Cairo will increase the consumer price of gasoline, diesel, kerosene and fuel oil under the plan, which are now at 85-90 per cent of their international cost, according to the letter, which is dated January 27 but only released by the IMF on Saturday.

“We will make additional increases to achieve our objective of 100 per cent cost recovery by June 15, 2019 -- excluding liquefied petroleum gas and fuel oil used for electricity generation and bakeries,” the letter jointly signed by Egypt’s central bank governor and finance minister said.

Fuel prices in Egypt have increased gradually in the past three years. In December, Egypt’s Prime Minister issued a decree to link lesser-used Octane 95 gasoline to international prices from the end of December 2018, with the first price adjustment at the end of March 2019.

In its January letter, the government said it would introduce indexation for other fuel products by June 5, with the first adjustment by end of September 2019. Reform of electricity subsidies will continue as planned to achieve full removal by 2020-21.
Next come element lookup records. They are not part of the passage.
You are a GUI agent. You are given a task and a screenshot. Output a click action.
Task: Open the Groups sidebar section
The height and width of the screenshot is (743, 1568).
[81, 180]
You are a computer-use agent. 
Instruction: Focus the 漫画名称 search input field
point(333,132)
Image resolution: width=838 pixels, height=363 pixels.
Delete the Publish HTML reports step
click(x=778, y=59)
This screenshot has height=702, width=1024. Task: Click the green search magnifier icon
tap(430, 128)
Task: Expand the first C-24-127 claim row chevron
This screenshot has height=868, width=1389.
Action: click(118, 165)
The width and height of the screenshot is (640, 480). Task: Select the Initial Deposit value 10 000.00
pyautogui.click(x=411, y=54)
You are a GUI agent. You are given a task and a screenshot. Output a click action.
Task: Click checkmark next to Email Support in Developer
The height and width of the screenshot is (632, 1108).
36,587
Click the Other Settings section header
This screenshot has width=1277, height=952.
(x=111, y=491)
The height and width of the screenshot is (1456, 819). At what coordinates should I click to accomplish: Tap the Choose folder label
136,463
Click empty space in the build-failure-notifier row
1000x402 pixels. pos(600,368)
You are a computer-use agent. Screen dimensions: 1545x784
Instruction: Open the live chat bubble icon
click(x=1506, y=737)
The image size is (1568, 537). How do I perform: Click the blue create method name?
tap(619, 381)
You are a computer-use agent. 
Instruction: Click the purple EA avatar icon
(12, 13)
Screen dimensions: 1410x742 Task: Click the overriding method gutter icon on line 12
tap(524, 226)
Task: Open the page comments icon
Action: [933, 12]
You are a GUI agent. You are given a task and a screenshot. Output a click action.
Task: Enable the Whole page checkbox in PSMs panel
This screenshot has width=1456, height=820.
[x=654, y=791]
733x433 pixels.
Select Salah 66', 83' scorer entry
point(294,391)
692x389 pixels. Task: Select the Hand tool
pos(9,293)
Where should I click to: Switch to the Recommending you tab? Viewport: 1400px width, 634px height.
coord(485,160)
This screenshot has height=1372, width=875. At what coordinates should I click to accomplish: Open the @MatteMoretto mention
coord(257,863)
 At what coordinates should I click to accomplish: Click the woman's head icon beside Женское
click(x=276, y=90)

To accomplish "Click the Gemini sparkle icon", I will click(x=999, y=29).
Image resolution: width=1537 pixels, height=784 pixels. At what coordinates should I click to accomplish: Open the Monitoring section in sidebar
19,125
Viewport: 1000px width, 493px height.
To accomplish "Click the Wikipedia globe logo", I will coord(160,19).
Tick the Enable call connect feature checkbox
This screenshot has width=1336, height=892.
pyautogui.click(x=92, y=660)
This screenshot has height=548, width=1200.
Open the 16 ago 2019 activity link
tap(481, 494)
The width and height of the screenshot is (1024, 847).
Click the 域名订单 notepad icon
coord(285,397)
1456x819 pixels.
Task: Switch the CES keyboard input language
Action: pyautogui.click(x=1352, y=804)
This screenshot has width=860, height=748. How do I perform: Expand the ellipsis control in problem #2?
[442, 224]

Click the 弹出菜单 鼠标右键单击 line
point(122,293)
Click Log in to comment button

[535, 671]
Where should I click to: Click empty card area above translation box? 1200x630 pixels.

The letter was included in an IMF staff report dated January 28 and published following the disbursement in February of the $2bn fifth tranche of the loan package intended to spur Egypt’s recovery after years of economic decline. The IMF did not give the reason for the delay in publication.

North Africa’s largest economy suffered major setbacks due to political turmoil after the Arab Spring, with economic growth slowing, capital outflows increasing and inflation skyrocketing. The country is implementing widespread economic reforms to drive growth and boost private sector's contribution to the country's gross domestic product.

Egypt’s reform of fuel subsidies “is on track to be completed in 2018-19” and while the government in letter said it has put in place a hedging mechanism to protect against oil price shocks, the IMF in its report “advised caution” in doing that.

Egypt’s macroeconomic situation has “improved markedly” since the start of the programme, according to the IMF. “Growth has accelerated; external and fiscal deficits have narrowed; international reserves have increased, and public debt, inflation, and unemployment have declined.”

The outlook is favourable, with the continued strengthening of tourism and construction, and rising production of natural gas, expected to help raise GDP growth to 5.5 per cent in 2018-19. Growth is projected to rise further to 6 per cent over the medium term as ongoing structural reforms are fully implemented, the IMF noted.

Egypt’s current account deficit is projected to gradually narrow to under 2 per cent of GDP in the medium term, while the overall deficit is set to narrow to 8.3 per cent in 2018-19 from 9.8 per cent in the last fiscal .

The 2018-19 budget is also on track to reach the targeted primary surplus of 2 per cent of GDP, which will complete the programmed three-year fiscal consolidation of 5.5 per cent of GDP, the report said.

However, there are risks linked to a more challenging external environment including the tightening of global financial conditions leading to capital outflows, pressure on Egypt’s external accounts and higher borrowing costs, the lender said.

“The objective of our program is to further strengthen macroeconomic stability by reducing inflation and public debt, promote inclusive growth, employment creation and private sector development, and protect the poor and vulnerable,” Egypt said in its letter to the IMF.

“We will monitor economic developments and performance and stand ready to take additional measures that may become necessary to achieve our programme goals.”